▸ Activity: Could you give the story about Lucinia's family again from "Cover Story: Food" to "the hunger pangs.", with "stomach" changed to "belly"?

Cover Story: Food for Lucinia
"In this part of Haiti, over two-thirds of the children are malnourished," says the emotive female narrator in the video about Lucinia's family. While she adds another fact—"One in eight never lives to see their fifth birthday"—Lucinia's 11-year-old sister, Rosaline, is laying on her mother's lap. Guirlene stretches out her right arm to rub Rosaline's bloated stomach in a clockwise motion to put the girl to sleep, because the nap may stave off the hunger pangs.
"Basically, we used six stories from the field," Aloma says. "Three from Haiti and three from Guatemala. And we portrayed the situation in those countries, the poverty of those countries, the need. And we asked donors to give—for food and medicine—$19 a month as a sustaining gift."
This television program with children's stories, interspersed with donation requests from former "Charlie's Angels" star Ladd, represents one of the best ways to connect with long-term givers Aloma calls "sustaining donors."

▸ Provided records:

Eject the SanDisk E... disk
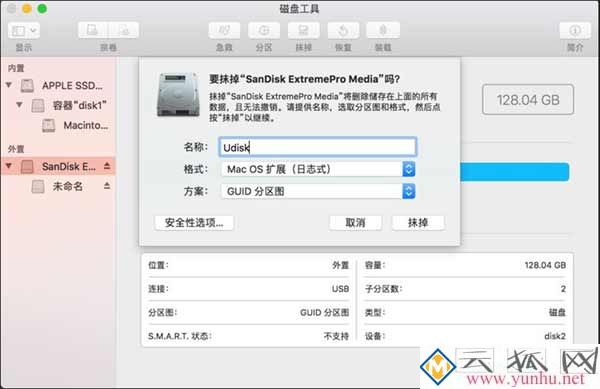This screenshot has width=600, height=389. (107, 166)
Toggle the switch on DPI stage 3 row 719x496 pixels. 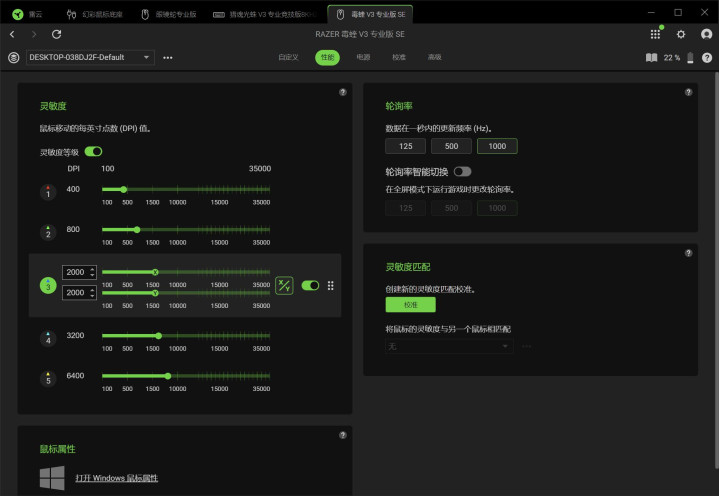click(x=310, y=286)
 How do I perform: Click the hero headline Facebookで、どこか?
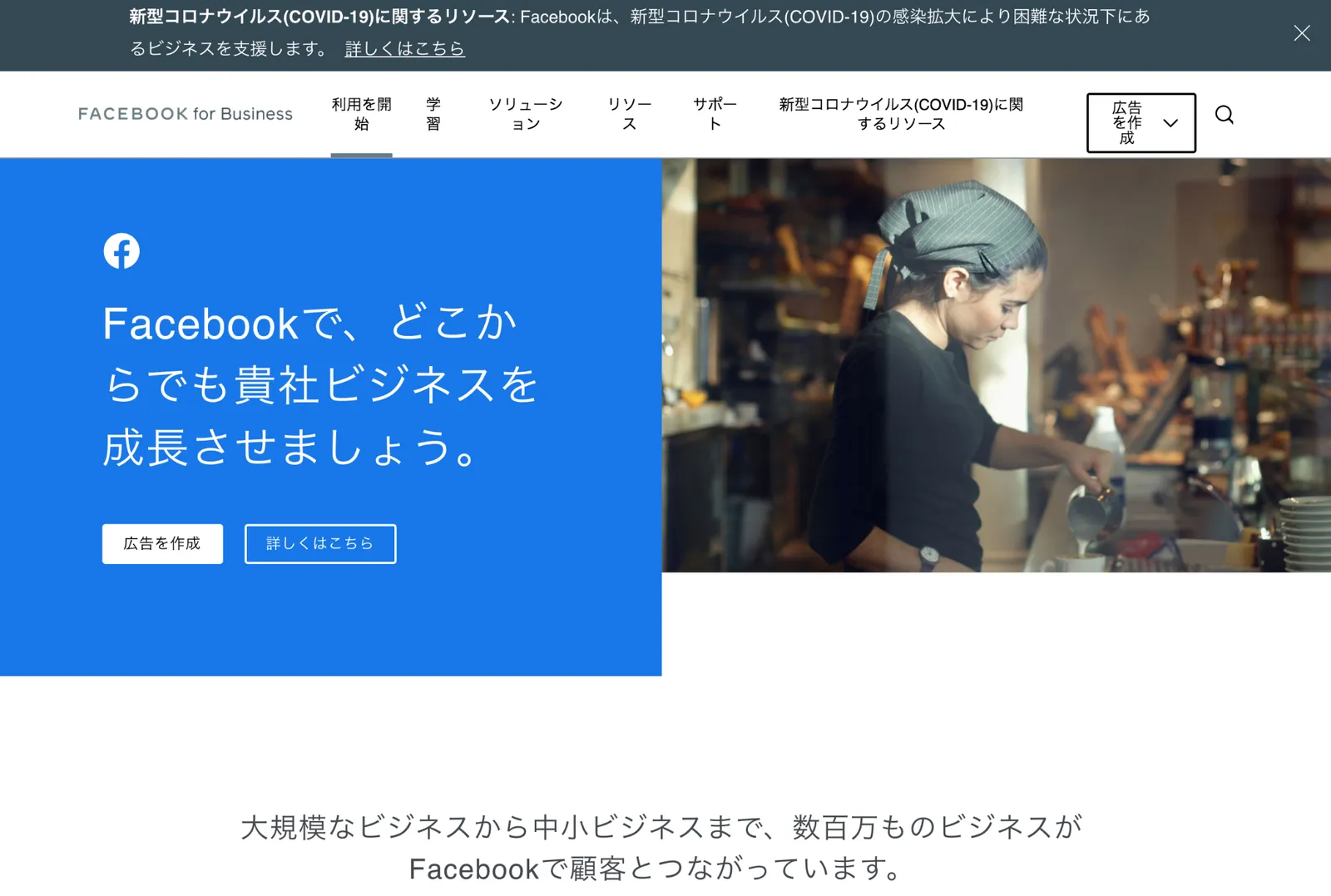coord(311,323)
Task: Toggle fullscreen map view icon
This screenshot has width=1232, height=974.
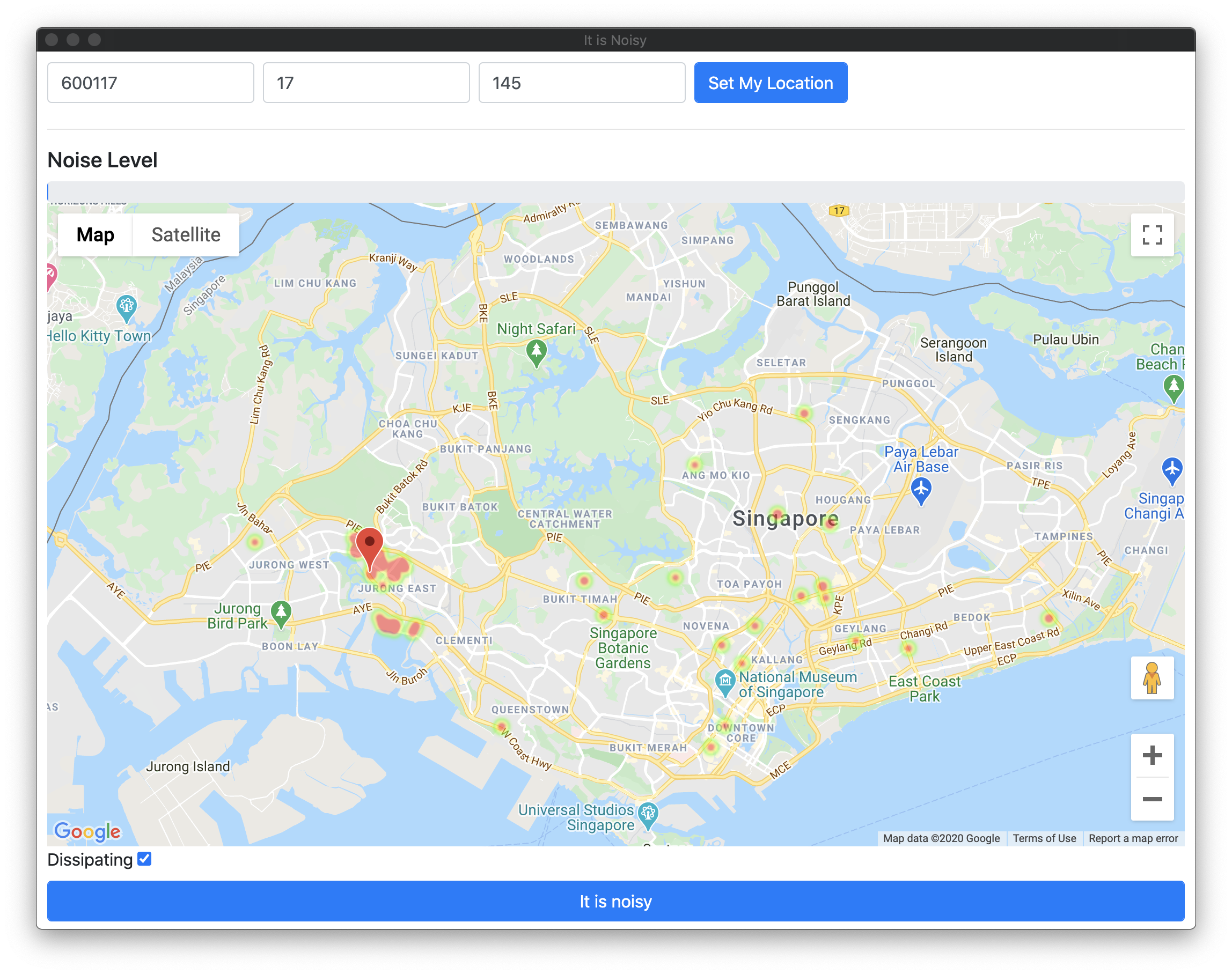Action: pos(1152,234)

▸ Your solution:
Cover Story: Food for Lucinia
"In this part of Haiti, over two-thirds of the children are malnourished," says the emotive female narrator in the video about Lucinia's family. While she adds another fact—"One in eight never lives to see their fifth birthday"—Lucinia's 11-year-old sister, Rosaline, is laying on her mother's lap. Guirlene stretches out her right arm to rub Rosaline's bloated belly in a clockwise motion to put the girl to sleep, because the nap may stave off the hunger pangs.